El frío del agua seguía rodeándome, pero la calidez que sentía al estar tan cerca de él era agradable. Cerré los ojos por un momento, dejándome llevar por la extraña tranquilidad que encontraba en su cercanía, a pesar de lo caótico de la situación.

—Gracias.

Esa palabra salió antes de que pudiera detenerla, y en cuanto lo hice, supe que era algo que jamás pensé decir en voz alta. Sentí que él se tensaba por un segundo, como si tampoco pudiera creer lo que acababa de oír. 

—Definitivamente tienes fiebre—dijo mientras tocaba mi frente con su mano, evaluando la temperatura. Aunque en su tono había una ligera broma, sabía que algo en su interior se había movido, no era difícil notarlo. 

Me quedé callada, todavía procesando lo que acababa de decir, y él no dijo nada más. Me sujetó con firmeza, pero sentía que, a su manera, estaba esperando algo, una confirmación. Cuando vuelva a la normalidad, seguramente querrá que se lo repita. 

Mis pensamientos volaron a la conversación que tuve conmigo misma en el parque, a lo que me había negado aceptar. La incomodidad seguía presente, mis colmillos me molestaban en las encías, pulsando de una forma que me incomodaba. Levanté la cabeza lentamente, sintiendo mi corazón acelerarse con cada centímetro que me acercaba a su rostro. 

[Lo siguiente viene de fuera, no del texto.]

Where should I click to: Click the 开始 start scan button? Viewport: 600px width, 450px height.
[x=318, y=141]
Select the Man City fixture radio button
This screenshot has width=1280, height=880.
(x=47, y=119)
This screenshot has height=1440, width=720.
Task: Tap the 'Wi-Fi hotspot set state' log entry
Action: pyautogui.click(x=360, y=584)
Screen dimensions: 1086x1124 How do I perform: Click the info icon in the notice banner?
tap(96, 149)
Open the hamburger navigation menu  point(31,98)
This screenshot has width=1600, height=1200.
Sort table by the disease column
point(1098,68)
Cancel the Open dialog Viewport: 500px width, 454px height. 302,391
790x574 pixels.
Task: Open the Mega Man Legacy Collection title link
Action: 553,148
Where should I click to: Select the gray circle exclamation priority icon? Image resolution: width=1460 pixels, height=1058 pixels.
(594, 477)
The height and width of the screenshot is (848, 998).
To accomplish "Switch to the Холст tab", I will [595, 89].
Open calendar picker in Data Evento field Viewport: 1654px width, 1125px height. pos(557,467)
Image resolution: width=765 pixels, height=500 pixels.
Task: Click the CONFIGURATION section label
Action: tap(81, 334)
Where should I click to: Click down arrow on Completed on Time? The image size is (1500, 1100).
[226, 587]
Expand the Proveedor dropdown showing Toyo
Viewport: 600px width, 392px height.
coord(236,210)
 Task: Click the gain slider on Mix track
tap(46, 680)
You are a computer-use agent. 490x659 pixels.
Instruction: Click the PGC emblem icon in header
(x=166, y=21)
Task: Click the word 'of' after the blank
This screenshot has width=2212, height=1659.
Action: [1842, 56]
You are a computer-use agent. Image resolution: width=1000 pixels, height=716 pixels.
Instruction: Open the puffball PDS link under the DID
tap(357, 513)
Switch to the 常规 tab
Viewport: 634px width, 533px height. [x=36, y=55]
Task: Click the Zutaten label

Él me miró sorprendido, no esperándose ese gesto de mí. Dejé que mi frente descansara suavemente sobre la suya, nuestras respiraciones y aliento mezclándose en el aire frío que se disipaba sobre el agua de la tina. Podía ver la sorpresa en sus ojos, como si estuviera intentando procesar lo que estaba pasando entre nosotros en ese momento.

Mi corazón dio otro salto. Lo sentí bajo mi piel, un latido irregular. Supe en ese instante lo que más temía, lo que había tratado de enterrar todo este tiempo, pero que ahora se hacía innegablemente real.

Me gusta este hombre… su mirada, sus caricias, sus besos, su cuerpo, todo… 

Era una verdad que me golpeaba con la misma intensidad con la que él parecía afectado por mi proximidad. Bajé la mirada a sus labios, sintiendo el impulso de morder los míos ligeramente, como si mi cuerpo quisiera saborear el momento antes de que me atreviera a hablar. Las palabras se escaparon de mi boca sin que pudiera detenerlas.

—Me gustas… mucho.

Vi cómo su mirada se oscurecía por un segundo. Desvió la vista, apretando los labios y tragando saliva con dificultad. 

—Es cruel que digas eso ahora—murmuró—, después de haber estado bajo los efectos de otro hombre. Seguramente ni siquiera sabes quién soy.

Sentí un golpe en el pecho ante sus palabras. No me iba a echar atrás ahora. Llevé una mano temblorosa hacia su mejilla, sintiendo la suavidad de su piel bajo mis dedos. Lo obligué a mirarme, sosteniéndolo con fuerza, dejando que mi verdad lo atravesara.

—Eres Jedik—susurré—, mi pequeño y prepotente bastardo… mi hombre.